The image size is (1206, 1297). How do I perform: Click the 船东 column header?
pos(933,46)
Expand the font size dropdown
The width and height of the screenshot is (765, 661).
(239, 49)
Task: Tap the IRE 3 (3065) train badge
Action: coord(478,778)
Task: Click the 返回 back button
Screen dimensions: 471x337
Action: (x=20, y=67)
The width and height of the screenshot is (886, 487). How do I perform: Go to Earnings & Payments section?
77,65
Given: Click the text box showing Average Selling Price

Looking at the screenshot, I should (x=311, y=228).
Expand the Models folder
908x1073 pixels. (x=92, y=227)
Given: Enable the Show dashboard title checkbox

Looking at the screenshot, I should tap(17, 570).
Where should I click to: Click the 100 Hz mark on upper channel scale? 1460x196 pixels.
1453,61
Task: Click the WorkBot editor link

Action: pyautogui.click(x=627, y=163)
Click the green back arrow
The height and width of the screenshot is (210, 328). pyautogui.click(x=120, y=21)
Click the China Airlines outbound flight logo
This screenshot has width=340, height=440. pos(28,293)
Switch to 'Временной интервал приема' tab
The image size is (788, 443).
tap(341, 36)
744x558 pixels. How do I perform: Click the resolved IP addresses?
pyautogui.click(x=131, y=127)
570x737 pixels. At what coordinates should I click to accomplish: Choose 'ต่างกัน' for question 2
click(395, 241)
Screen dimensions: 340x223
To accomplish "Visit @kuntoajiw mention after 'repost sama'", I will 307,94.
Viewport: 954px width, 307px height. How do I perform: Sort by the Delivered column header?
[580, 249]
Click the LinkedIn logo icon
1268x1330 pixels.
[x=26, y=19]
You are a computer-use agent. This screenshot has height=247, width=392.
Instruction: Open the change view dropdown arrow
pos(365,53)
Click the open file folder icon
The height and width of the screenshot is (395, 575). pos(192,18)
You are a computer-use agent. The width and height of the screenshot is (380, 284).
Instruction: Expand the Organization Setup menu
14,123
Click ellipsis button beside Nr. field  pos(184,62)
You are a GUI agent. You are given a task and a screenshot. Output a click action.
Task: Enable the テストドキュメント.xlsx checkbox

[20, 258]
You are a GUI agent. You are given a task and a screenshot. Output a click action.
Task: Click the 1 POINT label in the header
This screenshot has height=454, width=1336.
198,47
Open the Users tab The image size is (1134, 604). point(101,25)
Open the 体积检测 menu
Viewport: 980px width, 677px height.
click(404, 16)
──────────────────────────────
Try it: Copy every entry exactly.

Reply:
The image size is (1206, 1297). How do I perform: Click the 船东 column header?
pos(933,46)
Expand the font size dropdown
The width and height of the screenshot is (765, 661).
(239, 49)
Task: Tap the IRE 3 (3065) train badge
Action: coord(478,778)
Task: Click the 返回 back button
Screen dimensions: 471x337
Action: (x=20, y=67)
The width and height of the screenshot is (886, 487). How do I perform: Go to Earnings & Payments section?
77,65
Given: Click the text box showing Average Selling Price

Looking at the screenshot, I should (x=311, y=228).
Expand the Models folder
908x1073 pixels. (x=92, y=227)
Given: Enable the Show dashboard title checkbox

Looking at the screenshot, I should tap(17, 570).
Where should I click to: Click the 100 Hz mark on upper channel scale? 1460x196 pixels.
1453,61
Task: Click the WorkBot editor link

Action: pyautogui.click(x=627, y=163)
Click the green back arrow
The height and width of the screenshot is (210, 328). pyautogui.click(x=120, y=21)
Click the China Airlines outbound flight logo
This screenshot has width=340, height=440. pos(28,293)
Switch to 'Временной интервал приема' tab
The image size is (788, 443).
tap(341, 36)
744x558 pixels. How do I perform: Click the resolved IP addresses?
pyautogui.click(x=131, y=127)
570x737 pixels. At what coordinates should I click to accomplish: Choose 'ต่างกัน' for question 2
click(395, 241)
Screen dimensions: 340x223
To accomplish "Visit @kuntoajiw mention after 'repost sama'", I will 307,94.
Viewport: 954px width, 307px height. How do I perform: Sort by the Delivered column header?
[580, 249]
Click the LinkedIn logo icon
1268x1330 pixels.
[x=26, y=19]
You are a computer-use agent. This screenshot has height=247, width=392.
Instruction: Open the change view dropdown arrow
pos(365,53)
Click the open file folder icon
The height and width of the screenshot is (395, 575). pos(192,18)
You are a computer-use agent. The width and height of the screenshot is (380, 284).
Instruction: Expand the Organization Setup menu
14,123
Click ellipsis button beside Nr. field  pos(184,62)
You are a GUI agent. You are given a task and a screenshot. Output a click action.
Task: Enable the テストドキュメント.xlsx checkbox

[20, 258]
You are a GUI agent. You are given a task and a screenshot. Output a click action.
Task: Click the 1 POINT label in the header
This screenshot has height=454, width=1336.
198,47
Open the Users tab The image size is (1134, 604). point(101,25)
Open the 体积检测 menu
Viewport: 980px width, 677px height.
click(404, 16)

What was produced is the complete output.